To do
Print, exactly as they stand, the lines from the start of the listing to the line containing "Expand the Menu", inclusive.

Supplied records
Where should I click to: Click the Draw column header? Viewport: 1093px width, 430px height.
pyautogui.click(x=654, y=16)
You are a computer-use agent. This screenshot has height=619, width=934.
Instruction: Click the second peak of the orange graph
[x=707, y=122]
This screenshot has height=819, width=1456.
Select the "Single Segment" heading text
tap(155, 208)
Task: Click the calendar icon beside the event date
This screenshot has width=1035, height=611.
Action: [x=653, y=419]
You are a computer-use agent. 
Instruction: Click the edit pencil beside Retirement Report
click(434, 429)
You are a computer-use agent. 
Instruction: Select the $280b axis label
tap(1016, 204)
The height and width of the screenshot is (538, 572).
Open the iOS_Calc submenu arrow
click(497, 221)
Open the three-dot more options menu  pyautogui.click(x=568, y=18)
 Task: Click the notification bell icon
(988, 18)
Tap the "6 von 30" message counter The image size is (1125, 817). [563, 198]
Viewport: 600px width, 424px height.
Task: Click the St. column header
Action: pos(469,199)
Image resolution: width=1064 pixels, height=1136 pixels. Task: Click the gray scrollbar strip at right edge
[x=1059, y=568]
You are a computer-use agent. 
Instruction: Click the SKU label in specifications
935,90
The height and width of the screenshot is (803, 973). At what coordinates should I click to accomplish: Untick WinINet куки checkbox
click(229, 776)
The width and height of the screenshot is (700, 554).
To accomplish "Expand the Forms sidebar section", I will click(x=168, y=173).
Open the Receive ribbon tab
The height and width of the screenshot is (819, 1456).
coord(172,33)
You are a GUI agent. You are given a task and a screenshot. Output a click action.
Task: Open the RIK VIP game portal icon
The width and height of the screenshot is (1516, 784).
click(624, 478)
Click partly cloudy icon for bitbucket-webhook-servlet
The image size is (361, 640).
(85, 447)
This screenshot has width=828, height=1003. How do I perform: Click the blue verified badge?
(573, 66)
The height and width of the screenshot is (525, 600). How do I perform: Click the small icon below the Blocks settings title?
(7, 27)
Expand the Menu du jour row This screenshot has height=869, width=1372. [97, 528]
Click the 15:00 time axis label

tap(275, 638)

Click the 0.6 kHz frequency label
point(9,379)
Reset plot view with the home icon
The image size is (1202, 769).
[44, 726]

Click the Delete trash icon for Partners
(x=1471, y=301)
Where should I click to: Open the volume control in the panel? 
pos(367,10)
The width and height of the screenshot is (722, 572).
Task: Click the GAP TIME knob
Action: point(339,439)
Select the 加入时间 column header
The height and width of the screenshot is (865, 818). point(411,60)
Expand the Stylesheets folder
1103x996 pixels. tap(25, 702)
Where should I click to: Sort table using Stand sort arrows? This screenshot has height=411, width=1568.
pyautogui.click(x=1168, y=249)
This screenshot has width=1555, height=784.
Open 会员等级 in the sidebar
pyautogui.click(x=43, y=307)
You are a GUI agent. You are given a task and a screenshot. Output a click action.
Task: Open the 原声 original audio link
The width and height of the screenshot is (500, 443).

Result
Where should I click to: Click the Draw column header? Viewport: 1093px width, 430px height.
pyautogui.click(x=654, y=16)
You are a computer-use agent. This screenshot has height=619, width=934.
Instruction: Click the second peak of the orange graph
[x=707, y=122]
This screenshot has height=819, width=1456.
Select the "Single Segment" heading text
tap(155, 208)
Task: Click the calendar icon beside the event date
This screenshot has width=1035, height=611.
Action: [x=653, y=419]
You are a computer-use agent. 
Instruction: Click the edit pencil beside Retirement Report
click(434, 429)
You are a computer-use agent. 
Instruction: Select the $280b axis label
tap(1016, 204)
The height and width of the screenshot is (538, 572).
Open the iOS_Calc submenu arrow
click(497, 221)
Open the three-dot more options menu  pyautogui.click(x=568, y=18)
 Task: Click the notification bell icon
(988, 18)
Tap the "6 von 30" message counter The image size is (1125, 817). [563, 198]
Viewport: 600px width, 424px height.
Task: Click the St. column header
Action: pos(469,199)
Image resolution: width=1064 pixels, height=1136 pixels. Task: Click the gray scrollbar strip at right edge
[x=1059, y=568]
You are a computer-use agent. 
Instruction: Click the SKU label in specifications
935,90
The height and width of the screenshot is (803, 973). At what coordinates should I click to accomplish: Untick WinINet куки checkbox
click(229, 776)
The width and height of the screenshot is (700, 554).
To accomplish "Expand the Forms sidebar section", I will click(x=168, y=173).
Open the Receive ribbon tab
The height and width of the screenshot is (819, 1456).
coord(172,33)
You are a GUI agent. You are given a task and a screenshot. Output a click action.
Task: Open the RIK VIP game portal icon
The width and height of the screenshot is (1516, 784).
click(624, 478)
Click partly cloudy icon for bitbucket-webhook-servlet
The image size is (361, 640).
(85, 447)
This screenshot has width=828, height=1003. How do I perform: Click the blue verified badge?
(573, 66)
The height and width of the screenshot is (525, 600). How do I perform: Click the small icon below the Blocks settings title?
(7, 27)
Expand the Menu du jour row This screenshot has height=869, width=1372. [97, 528]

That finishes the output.